*The data:*

════════════════════

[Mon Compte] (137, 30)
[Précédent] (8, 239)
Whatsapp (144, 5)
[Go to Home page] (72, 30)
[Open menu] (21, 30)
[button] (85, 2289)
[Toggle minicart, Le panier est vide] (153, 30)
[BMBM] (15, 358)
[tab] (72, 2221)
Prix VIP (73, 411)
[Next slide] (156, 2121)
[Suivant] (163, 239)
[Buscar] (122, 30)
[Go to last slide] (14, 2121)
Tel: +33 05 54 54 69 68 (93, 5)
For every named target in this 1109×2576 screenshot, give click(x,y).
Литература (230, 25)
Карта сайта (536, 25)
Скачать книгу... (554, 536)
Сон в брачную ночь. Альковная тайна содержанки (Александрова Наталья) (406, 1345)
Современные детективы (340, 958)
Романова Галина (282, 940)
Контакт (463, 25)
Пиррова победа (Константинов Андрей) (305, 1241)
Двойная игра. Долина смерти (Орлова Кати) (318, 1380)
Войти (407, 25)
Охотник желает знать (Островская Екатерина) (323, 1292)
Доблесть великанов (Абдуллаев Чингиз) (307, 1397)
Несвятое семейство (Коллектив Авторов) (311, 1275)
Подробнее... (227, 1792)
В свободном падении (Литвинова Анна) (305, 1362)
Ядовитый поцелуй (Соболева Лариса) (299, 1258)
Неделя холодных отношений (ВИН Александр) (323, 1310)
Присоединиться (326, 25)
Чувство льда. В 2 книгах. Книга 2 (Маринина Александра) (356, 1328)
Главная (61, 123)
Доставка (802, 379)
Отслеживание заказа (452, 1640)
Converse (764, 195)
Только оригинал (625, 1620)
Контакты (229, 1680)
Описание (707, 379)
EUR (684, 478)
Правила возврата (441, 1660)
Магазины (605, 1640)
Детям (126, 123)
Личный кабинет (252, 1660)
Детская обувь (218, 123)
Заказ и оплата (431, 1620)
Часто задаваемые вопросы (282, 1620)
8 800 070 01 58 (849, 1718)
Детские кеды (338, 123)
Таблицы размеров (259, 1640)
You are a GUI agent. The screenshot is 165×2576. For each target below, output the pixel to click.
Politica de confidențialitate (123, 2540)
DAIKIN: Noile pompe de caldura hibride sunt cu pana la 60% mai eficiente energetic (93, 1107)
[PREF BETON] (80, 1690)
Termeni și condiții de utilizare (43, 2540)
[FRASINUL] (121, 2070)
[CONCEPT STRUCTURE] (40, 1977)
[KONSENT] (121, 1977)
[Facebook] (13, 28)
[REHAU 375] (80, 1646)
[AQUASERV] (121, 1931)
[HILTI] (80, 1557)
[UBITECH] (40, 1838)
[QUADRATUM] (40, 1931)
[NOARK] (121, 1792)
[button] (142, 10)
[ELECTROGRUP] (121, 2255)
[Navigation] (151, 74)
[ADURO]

════════════════════

*What is being asked:*
The whole listing above is to be output exactly.

*Solution to the exercise:*
[Mon Compte] (137, 30)
[Précédent] (8, 239)
Whatsapp (144, 5)
[Go to Home page] (72, 30)
[Open menu] (21, 30)
[button] (85, 2289)
[Toggle minicart, Le panier est vide] (153, 30)
[BMBM] (15, 358)
[tab] (72, 2221)
Prix VIP (73, 411)
[Next slide] (156, 2121)
[Suivant] (163, 239)
[Buscar] (122, 30)
[Go to last slide] (14, 2121)
Tel: +33 05 54 54 69 68 (93, 5)
For every named target in this 1109×2576 screenshot, give click(x,y).
Литература (230, 25)
Карта сайта (536, 25)
Скачать книгу... (554, 536)
Сон в брачную ночь. Альковная тайна содержанки (Александрова Наталья) (406, 1345)
Современные детективы (340, 958)
Романова Галина (282, 940)
Контакт (463, 25)
Пиррова победа (Константинов Андрей) (305, 1241)
Двойная игра. Долина смерти (Орлова Кати) (318, 1380)
Войти (407, 25)
Охотник желает знать (Островская Екатерина) (323, 1292)
Доблесть великанов (Абдуллаев Чингиз) (307, 1397)
Несвятое семейство (Коллектив Авторов) (311, 1275)
Подробнее... (227, 1792)
В свободном падении (Литвинова Анна) (305, 1362)
Ядовитый поцелуй (Соболева Лариса) (299, 1258)
Неделя холодных отношений (ВИН Александр) (323, 1310)
Присоединиться (326, 25)
Чувство льда. В 2 книгах. Книга 2 (Маринина Александра) (356, 1328)
Главная (61, 123)
Доставка (802, 379)
Отслеживание заказа (452, 1640)
Converse (764, 195)
Только оригинал (625, 1620)
Контакты (229, 1680)
Описание (707, 379)
EUR (684, 478)
Правила возврата (441, 1660)
Магазины (605, 1640)
Детям (126, 123)
Личный кабинет (252, 1660)
Детская обувь (218, 123)
Заказ и оплата (431, 1620)
Часто задаваемые вопросы (282, 1620)
8 800 070 01 58 (849, 1718)
Детские кеды (338, 123)
Таблицы размеров (259, 1640)
You are a GUI agent. The screenshot is 165×2576. For each target below, output the pixel to click.
Politica de confidențialitate (123, 2540)
DAIKIN: Noile pompe de caldura hibride sunt cu pana la 60% mai eficiente energetic (93, 1107)
[PREF BETON] (80, 1690)
Termeni și condiții de utilizare (43, 2540)
[FRASINUL] (121, 2070)
[CONCEPT STRUCTURE] (40, 1977)
[KONSENT] (121, 1977)
[Facebook] (13, 28)
[REHAU 375] (80, 1646)
[AQUASERV] (121, 1931)
[HILTI] (80, 1557)
[UBITECH] (40, 1838)
[QUADRATUM] (40, 1931)
[NOARK] (121, 1792)
[button] (142, 10)
[ELECTROGRUP] (121, 2255)
[Navigation] (151, 74)
[ADURO]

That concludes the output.